◆ KUTIPAN SUMBER

-=-=-=-=-

RSS

MAKALAH ILMU HADITS

KATA PENGANTAR

بسم الله الرحمن الرحيم

Puji syukur dengan tulus kami panjatkan puja dan puji syukur kehadirat Allah SWT . karena berkat rahmat, taufik serta hidayah-Nya tugas makalah dapat terselesaikan dan bisa hadir ditengah-tengah pembaca yang budiman.
Sholawat serta salam tetap tercurah limpahkan kepada junjungan kepada baginda Muhammad SAW. Beserta sahabatnya hingga akhir zaman, dengan diiringi upaya meneladani yang mulia.
Berbekal dengan keyakinan dan kemantapan, akhirnya makalah yang berjudul ”hadist mustadrok al-hakim” ini dapat kami selesaikan walaupun dengan keterbatasan yang kami miliki. Hal ini menunjukkan bahwa penulis bukankah orang yang sempurna.
Seberkas harapan penulis, semoga makalah ini bermanfaat bagi semua yang terlibat ataupun yang membacanya,Amin.
Adapun saran dan kritik yang bermanfaat membangun sangat kami harapkan untuk menyempurnakan karya-karya kami selanjutnya.




BAB I
PENDAHULUAN
A. Latar Belakang
Seluruh umat islam telah menerima paham. Bahwa hadist rosulullah saw. Sebagai pedoman hidup yang utama, setelah Al-quran. Tingkah laku manusia yang tidak ditegaskan ketentuan hukumnya, tidak diterangkan cara mengamalkannya, tidak diperincikan menurut petunjuk ayat yang masih mutlak dalam Al-qur’an, hendaklah dicarikan penyelesainnya dalam hadist . Andaikata usaha ini mengalami kegagalan, disebabkan oleh tingkah laku yang akan dicarikan ketentuan hukum dan cara mengamalkannya itu benar-benar belum pernah terjadi di masa Rasulullah saw, hingga memerlukan ijtihad baru untuk menghindari kevakuman hukum dan kebekuan beramal, baru dialihkan untuk mencari pedoman yang lain yang dibenarkan oleh syari’at. Sejarah telah mencatat, bahwa Rasulullah saw. Menyatakan kegembiraannya dan syukur kepada Allah, atas bai’at mu’adz bin jabal, seorang sahabat yang diangkat menjadi duta penuh untuk negeri Yaman, bahwa ia akan berpedoman kepada Al-qur’an, kemudian Al-Hadist dan akhirnya ijtihadnya sendiri.

-=-=-=-=-

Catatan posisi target
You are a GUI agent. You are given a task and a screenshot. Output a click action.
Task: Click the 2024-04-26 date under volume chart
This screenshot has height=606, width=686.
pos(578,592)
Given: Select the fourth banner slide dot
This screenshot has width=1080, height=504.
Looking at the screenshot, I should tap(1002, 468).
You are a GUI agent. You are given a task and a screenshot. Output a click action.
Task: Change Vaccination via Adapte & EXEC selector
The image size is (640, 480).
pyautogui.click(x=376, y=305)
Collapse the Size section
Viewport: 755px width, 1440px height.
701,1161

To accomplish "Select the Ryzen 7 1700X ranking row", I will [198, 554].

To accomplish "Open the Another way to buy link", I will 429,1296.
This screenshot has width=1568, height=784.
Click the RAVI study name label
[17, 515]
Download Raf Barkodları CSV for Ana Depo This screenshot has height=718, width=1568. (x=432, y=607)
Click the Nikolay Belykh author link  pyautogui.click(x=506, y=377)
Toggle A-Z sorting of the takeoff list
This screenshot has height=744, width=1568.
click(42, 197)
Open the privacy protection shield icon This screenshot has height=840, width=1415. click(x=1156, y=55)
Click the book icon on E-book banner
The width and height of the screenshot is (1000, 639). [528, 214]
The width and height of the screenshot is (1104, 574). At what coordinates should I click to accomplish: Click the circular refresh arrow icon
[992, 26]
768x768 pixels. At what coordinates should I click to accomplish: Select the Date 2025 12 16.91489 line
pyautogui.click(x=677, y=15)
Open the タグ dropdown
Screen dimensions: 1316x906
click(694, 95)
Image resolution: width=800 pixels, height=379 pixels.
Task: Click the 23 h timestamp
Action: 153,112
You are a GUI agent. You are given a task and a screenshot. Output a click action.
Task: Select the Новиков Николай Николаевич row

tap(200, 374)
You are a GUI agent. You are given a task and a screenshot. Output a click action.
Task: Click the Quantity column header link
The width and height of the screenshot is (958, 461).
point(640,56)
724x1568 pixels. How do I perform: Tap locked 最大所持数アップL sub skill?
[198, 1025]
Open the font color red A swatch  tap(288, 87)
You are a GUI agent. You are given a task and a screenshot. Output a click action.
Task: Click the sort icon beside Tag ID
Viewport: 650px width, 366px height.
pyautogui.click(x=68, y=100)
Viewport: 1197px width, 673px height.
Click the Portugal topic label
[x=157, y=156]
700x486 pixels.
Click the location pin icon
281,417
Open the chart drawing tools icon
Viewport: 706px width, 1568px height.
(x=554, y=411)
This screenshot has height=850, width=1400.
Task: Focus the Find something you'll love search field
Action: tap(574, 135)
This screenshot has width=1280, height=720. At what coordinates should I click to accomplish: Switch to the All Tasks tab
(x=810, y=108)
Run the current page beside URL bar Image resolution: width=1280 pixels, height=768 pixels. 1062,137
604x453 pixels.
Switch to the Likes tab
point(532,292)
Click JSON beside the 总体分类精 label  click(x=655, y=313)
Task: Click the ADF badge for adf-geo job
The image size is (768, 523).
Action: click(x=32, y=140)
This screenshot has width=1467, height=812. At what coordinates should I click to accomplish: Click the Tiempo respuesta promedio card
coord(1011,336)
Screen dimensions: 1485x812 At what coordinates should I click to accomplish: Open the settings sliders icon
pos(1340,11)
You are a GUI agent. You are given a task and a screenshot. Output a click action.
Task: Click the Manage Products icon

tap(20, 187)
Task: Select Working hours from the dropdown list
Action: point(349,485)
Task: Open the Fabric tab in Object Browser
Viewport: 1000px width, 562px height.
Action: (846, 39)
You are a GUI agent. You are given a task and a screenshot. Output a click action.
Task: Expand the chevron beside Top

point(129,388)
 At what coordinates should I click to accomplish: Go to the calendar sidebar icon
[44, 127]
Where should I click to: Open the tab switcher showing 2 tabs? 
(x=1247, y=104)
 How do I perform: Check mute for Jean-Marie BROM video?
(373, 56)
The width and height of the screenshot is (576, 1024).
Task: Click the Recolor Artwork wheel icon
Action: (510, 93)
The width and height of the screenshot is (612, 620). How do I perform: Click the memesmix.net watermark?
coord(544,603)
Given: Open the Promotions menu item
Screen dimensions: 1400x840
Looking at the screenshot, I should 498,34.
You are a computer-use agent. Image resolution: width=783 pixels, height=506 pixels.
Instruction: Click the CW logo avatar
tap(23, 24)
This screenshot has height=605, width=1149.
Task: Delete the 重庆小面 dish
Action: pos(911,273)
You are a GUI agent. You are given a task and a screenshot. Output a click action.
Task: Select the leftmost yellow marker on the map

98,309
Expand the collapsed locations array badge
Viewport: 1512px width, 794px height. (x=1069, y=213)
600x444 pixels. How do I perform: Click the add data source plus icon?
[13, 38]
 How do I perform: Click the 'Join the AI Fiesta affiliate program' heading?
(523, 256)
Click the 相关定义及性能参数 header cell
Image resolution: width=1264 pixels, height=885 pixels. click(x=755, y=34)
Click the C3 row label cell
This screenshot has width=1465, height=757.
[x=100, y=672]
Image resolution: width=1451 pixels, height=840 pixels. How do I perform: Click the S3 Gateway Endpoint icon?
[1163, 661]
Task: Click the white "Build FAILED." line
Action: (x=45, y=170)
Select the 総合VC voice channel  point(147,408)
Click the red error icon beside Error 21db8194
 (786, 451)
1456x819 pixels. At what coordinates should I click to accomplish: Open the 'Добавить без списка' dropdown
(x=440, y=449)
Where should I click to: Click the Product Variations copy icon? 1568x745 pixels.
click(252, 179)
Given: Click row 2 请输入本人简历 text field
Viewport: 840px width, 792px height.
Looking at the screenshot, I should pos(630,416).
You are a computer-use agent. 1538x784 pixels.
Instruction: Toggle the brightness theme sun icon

-=-=-=-=-

◆ KUMPULAN TUGAS
(A) Tolong sebutkan, sesuai urutannya, semua pedoman yang akan dipegang Mu'adz bin Jabal menurut makalah hadis ini.
(B) Tuliskan lanjutan makalah hadis ini mulai dari kalimat sesudah kalimat terakhirnya.

◆ JAWABAN TUGAS
(A) Al-qur'an, Al-Hadist, dan ijtihadnya sendiri.

(B)
Lebih tegas lagi, Allah sebagai dzat yang mengutus Rasulullah saw. Untuk menyampaikan amanat-Nya kepada umat manusia, memerintahkan kepada apa yang disampaikan oleh Rasul-Nya, sebagaiamana yang termaktub dalam surat Al-Hasyr: 7
Ayat Al-qur’an yang semakna dengan ayat tersebut, tidak sedikit jumlahnya.
Rasulullah saw. Memberitahukan kepada umatnya, bahwa dismapinh al-qur’an, juga masih terdapat sejenis dengan al-qur’an, untuk tempat berpijak dan pandangan. Tidak ragu lagi bahwa yang menyamai( semisal) al-quran disini ialah Al-hadist merupakan pedoman untuk diamalkan dan ditaati sejajar dengan Al-qur’an.
B. Rumusan Masalah
Apa yang dimaksud dengan ulumul hadist?
C. Tujuan Peneletian
Untuk mengetahui tentang ulumul hadist.














BAB II
PEMBAHASAN
A. Pengertian Ilmu Hadits
هوالعلم بأقوال رسول الله صلعم وأفعاله وتقريراته وهيئته وشكله مع أسا نيدها, وتمييزصحاحها وحسانهاوضعافهاعن خلافهامتنا واسنادا.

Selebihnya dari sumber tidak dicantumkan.